Davide Riccio, in arte DeaR, classe ‘66, scrittore, giornalista, educatore e polistrumentista. Esordisce negli anni ‘80 con svariati gruppi torinesi, compone e scrive da sempre, la sua musica ha influenze da ogni dove, tipiche di chi è avido di conoscenza e che poi ascolta, apprende, rielabora e plasma attraverso un processo tutto personale per dare forma alle sue canzoni. Tali influenze sono individuabili dopo pochi ascolti del suo triplo cd “Gli Altri”.
“Ho avuto il piacere di ascoltare il tuo album “Gli Altri” e sono rimasto colpito dalle molteplici influenze musicali che emergono fin dai primi ascolti, dal jazz alla musica elettronica, fino al punk e ai richiami a sonorità orientali. Puoi raccontarmi di più su queste influenze e su come si sono integrate nel tuo lavoro?”
Grazie per il piacere provato. Il triplo cd “Gli Altri” raccoglie dieci anni di lavori in italiano dal ’91 al ’99 e segue il triplo cd in cui ho raccolto una selezione di lavori in inglese dall’81 – ormai lontano anno d’esordio – al ’90 (DeaR Tapes). In vent’anni cambiano molte cose, anche di più se si è mossi dalla curiosità di esplorare tutta la musica e di misurarsi con ogni modo possibile di farne. Mi piace ogni volta chiedermi come una determinata musica potrei invece farla io, anche quando non mi piaccia un genere in particolare. Ciò che integra è dunque la mia curiosità attraverso il filtro delle mie esperienze e del mio gusto compositivo e interpretativo personale. E così è anche per l’uso di ogni strumento musicale esistente. Ho sempre voluto illudermi di conoscere tutto. Sono ancora sotto l’influsso del mito del Dottor Faust fin da quando ne lessi a dodici anni, anche se oggi, a 58 anni (e 58 non a caso sono i brani scelti per questo disco), ho solo più punti interrogativi.

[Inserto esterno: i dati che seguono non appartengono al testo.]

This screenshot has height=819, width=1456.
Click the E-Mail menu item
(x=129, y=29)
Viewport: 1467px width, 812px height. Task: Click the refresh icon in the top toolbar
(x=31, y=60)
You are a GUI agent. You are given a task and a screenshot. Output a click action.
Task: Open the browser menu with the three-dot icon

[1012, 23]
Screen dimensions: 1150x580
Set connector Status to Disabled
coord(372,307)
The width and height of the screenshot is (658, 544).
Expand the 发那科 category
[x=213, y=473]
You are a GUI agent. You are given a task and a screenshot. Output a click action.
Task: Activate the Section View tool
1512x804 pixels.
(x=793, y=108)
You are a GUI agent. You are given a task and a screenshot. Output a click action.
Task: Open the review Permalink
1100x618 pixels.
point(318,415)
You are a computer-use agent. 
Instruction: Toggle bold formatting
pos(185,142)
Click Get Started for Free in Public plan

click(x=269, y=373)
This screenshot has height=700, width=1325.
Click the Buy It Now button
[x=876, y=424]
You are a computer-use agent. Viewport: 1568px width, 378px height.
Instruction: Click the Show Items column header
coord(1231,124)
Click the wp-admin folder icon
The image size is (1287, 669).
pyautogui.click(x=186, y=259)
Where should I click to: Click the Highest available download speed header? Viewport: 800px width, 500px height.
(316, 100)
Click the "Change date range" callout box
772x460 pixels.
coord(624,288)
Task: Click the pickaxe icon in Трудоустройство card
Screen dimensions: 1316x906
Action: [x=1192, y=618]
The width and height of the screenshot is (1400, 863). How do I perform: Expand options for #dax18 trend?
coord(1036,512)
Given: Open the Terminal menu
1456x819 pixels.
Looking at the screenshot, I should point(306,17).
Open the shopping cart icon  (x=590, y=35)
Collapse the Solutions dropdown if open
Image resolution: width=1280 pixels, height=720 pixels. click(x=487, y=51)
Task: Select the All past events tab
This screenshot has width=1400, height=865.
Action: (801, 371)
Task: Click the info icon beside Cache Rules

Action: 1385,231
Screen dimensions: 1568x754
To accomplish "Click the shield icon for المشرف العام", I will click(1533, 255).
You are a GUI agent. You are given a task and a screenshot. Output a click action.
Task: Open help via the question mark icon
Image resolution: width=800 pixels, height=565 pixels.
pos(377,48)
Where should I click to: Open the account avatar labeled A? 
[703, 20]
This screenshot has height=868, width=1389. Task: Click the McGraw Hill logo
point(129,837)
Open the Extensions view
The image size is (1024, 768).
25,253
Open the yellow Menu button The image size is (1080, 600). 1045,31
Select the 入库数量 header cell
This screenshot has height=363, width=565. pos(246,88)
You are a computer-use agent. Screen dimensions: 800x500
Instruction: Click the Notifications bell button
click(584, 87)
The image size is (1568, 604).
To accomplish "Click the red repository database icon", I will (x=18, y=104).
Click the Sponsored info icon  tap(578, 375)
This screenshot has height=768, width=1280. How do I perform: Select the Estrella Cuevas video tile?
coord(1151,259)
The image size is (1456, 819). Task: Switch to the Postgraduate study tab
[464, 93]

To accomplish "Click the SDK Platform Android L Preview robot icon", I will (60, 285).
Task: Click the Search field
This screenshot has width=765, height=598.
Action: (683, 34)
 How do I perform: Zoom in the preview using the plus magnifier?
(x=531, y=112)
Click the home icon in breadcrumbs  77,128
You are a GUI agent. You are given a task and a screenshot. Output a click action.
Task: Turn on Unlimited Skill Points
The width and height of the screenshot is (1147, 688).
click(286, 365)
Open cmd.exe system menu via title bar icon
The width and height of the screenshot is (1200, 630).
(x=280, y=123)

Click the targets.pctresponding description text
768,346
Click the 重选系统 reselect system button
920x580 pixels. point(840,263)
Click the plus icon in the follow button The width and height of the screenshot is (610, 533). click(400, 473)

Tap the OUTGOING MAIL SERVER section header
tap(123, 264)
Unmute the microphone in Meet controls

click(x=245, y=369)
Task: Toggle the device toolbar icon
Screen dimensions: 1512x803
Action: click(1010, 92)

Cresciuto in un ambiente ricco di musica, si appassiona sempre più a differenti strumenti musicali. Raccontando com’è nata e si è sviluppata la sua carriera musicale, Davide ci racconta dell’ambiente in cui è cresciuto, ricco di musica e arte in generale. “La musica era bella e la bellezza mi ha sempre affascinato”, confessa, parlando di quella sensazione che l’ha accompagnato fin da ragazzino, quella di “sbirciare a volte dentro la breccia creatasi nel muro che ci separa da un antico giardino edenico e perduto.”